**WHAT IS ASKED**
Reproduce the material below line for line, changing nothing.
__________________________________________________
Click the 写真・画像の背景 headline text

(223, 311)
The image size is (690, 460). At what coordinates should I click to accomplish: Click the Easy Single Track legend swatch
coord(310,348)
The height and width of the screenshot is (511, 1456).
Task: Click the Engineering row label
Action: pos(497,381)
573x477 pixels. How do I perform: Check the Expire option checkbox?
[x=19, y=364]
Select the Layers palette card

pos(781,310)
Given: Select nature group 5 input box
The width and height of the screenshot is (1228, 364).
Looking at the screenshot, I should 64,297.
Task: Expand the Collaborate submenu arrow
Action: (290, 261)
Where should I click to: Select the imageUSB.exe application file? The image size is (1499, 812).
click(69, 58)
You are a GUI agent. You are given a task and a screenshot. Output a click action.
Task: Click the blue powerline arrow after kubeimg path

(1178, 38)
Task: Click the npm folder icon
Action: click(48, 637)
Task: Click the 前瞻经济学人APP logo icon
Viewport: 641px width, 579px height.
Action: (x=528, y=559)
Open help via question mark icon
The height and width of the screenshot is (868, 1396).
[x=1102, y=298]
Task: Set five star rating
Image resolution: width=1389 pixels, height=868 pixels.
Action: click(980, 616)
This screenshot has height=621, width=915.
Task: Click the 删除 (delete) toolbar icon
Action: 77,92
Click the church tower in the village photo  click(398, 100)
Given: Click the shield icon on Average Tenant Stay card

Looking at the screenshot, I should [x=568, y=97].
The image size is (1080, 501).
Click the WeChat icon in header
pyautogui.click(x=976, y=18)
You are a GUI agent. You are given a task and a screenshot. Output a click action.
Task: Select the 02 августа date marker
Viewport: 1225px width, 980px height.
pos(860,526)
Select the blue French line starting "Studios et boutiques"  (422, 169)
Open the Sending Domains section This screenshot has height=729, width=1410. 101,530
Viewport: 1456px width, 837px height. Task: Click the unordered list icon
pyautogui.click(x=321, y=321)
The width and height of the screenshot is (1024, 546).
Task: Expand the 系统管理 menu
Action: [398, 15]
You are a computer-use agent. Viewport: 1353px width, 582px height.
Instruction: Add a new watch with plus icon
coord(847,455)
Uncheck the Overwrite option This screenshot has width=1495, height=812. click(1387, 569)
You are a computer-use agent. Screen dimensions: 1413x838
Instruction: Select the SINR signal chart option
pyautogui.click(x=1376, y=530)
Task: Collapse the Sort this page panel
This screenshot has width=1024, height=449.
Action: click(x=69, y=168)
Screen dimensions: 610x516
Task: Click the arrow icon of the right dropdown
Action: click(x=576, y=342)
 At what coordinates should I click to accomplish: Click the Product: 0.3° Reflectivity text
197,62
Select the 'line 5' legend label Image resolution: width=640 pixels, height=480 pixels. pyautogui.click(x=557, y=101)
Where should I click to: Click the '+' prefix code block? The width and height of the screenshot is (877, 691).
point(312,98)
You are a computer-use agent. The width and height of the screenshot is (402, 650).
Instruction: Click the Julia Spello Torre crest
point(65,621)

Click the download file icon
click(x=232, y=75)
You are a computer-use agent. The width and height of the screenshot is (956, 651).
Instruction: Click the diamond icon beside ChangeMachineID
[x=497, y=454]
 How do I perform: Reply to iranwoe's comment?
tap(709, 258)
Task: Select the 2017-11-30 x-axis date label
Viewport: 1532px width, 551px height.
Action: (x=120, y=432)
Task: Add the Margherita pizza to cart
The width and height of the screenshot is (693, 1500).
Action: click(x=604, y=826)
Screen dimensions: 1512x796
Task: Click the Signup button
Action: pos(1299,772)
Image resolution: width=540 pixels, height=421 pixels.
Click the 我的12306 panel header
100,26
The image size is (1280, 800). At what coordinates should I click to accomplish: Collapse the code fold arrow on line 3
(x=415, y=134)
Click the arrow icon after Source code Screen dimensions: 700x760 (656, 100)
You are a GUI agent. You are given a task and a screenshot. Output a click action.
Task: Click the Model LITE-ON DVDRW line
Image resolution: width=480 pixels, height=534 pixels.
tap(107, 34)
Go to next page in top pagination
__________________________________________________
**REPLY**
Click the 写真・画像の背景 headline text

(223, 311)
The image size is (690, 460). At what coordinates should I click to accomplish: Click the Easy Single Track legend swatch
coord(310,348)
The height and width of the screenshot is (511, 1456).
Task: Click the Engineering row label
Action: pos(497,381)
573x477 pixels. How do I perform: Check the Expire option checkbox?
[x=19, y=364]
Select the Layers palette card

pos(781,310)
Given: Select nature group 5 input box
The width and height of the screenshot is (1228, 364).
Looking at the screenshot, I should 64,297.
Task: Expand the Collaborate submenu arrow
Action: (290, 261)
Where should I click to: Select the imageUSB.exe application file? The image size is (1499, 812).
click(69, 58)
You are a GUI agent. You are given a task and a screenshot. Output a click action.
Task: Click the blue powerline arrow after kubeimg path

(1178, 38)
Task: Click the npm folder icon
Action: click(48, 637)
Task: Click the 前瞻经济学人APP logo icon
Viewport: 641px width, 579px height.
Action: (x=528, y=559)
Open help via question mark icon
The height and width of the screenshot is (868, 1396).
[x=1102, y=298]
Task: Set five star rating
Image resolution: width=1389 pixels, height=868 pixels.
Action: click(980, 616)
This screenshot has height=621, width=915.
Task: Click the 删除 (delete) toolbar icon
Action: 77,92
Click the church tower in the village photo  click(398, 100)
Given: Click the shield icon on Average Tenant Stay card

Looking at the screenshot, I should [x=568, y=97].
The image size is (1080, 501).
Click the WeChat icon in header
pyautogui.click(x=976, y=18)
You are a GUI agent. You are given a task and a screenshot. Output a click action.
Task: Select the 02 августа date marker
Viewport: 1225px width, 980px height.
pos(860,526)
Select the blue French line starting "Studios et boutiques"  (422, 169)
Open the Sending Domains section This screenshot has height=729, width=1410. 101,530
Viewport: 1456px width, 837px height. Task: Click the unordered list icon
pyautogui.click(x=321, y=321)
The width and height of the screenshot is (1024, 546).
Task: Expand the 系统管理 menu
Action: [398, 15]
You are a computer-use agent. Viewport: 1353px width, 582px height.
Instruction: Add a new watch with plus icon
coord(847,455)
Uncheck the Overwrite option This screenshot has width=1495, height=812. click(1387, 569)
You are a computer-use agent. Screen dimensions: 1413x838
Instruction: Select the SINR signal chart option
pyautogui.click(x=1376, y=530)
Task: Collapse the Sort this page panel
This screenshot has width=1024, height=449.
Action: click(x=69, y=168)
Screen dimensions: 610x516
Task: Click the arrow icon of the right dropdown
Action: click(x=576, y=342)
 At what coordinates should I click to accomplish: Click the Product: 0.3° Reflectivity text
197,62
Select the 'line 5' legend label Image resolution: width=640 pixels, height=480 pixels. pyautogui.click(x=557, y=101)
Where should I click to: Click the '+' prefix code block? The width and height of the screenshot is (877, 691).
point(312,98)
You are a computer-use agent. The width and height of the screenshot is (402, 650).
Instruction: Click the Julia Spello Torre crest
point(65,621)

Click the download file icon
click(x=232, y=75)
You are a computer-use agent. The width and height of the screenshot is (956, 651).
Instruction: Click the diamond icon beside ChangeMachineID
[x=497, y=454]
 How do I perform: Reply to iranwoe's comment?
tap(709, 258)
Task: Select the 2017-11-30 x-axis date label
Viewport: 1532px width, 551px height.
Action: (x=120, y=432)
Task: Add the Margherita pizza to cart
The width and height of the screenshot is (693, 1500).
Action: click(x=604, y=826)
Screen dimensions: 1512x796
Task: Click the Signup button
Action: pos(1299,772)
Image resolution: width=540 pixels, height=421 pixels.
Click the 我的12306 panel header
100,26
The image size is (1280, 800). At what coordinates should I click to accomplish: Collapse the code fold arrow on line 3
(x=415, y=134)
Click the arrow icon after Source code Screen dimensions: 700x760 (656, 100)
You are a GUI agent. You are given a task and a screenshot. Output a click action.
Task: Click the Model LITE-ON DVDRW line
Image resolution: width=480 pixels, height=534 pixels.
tap(107, 34)
Go to next page in top pagination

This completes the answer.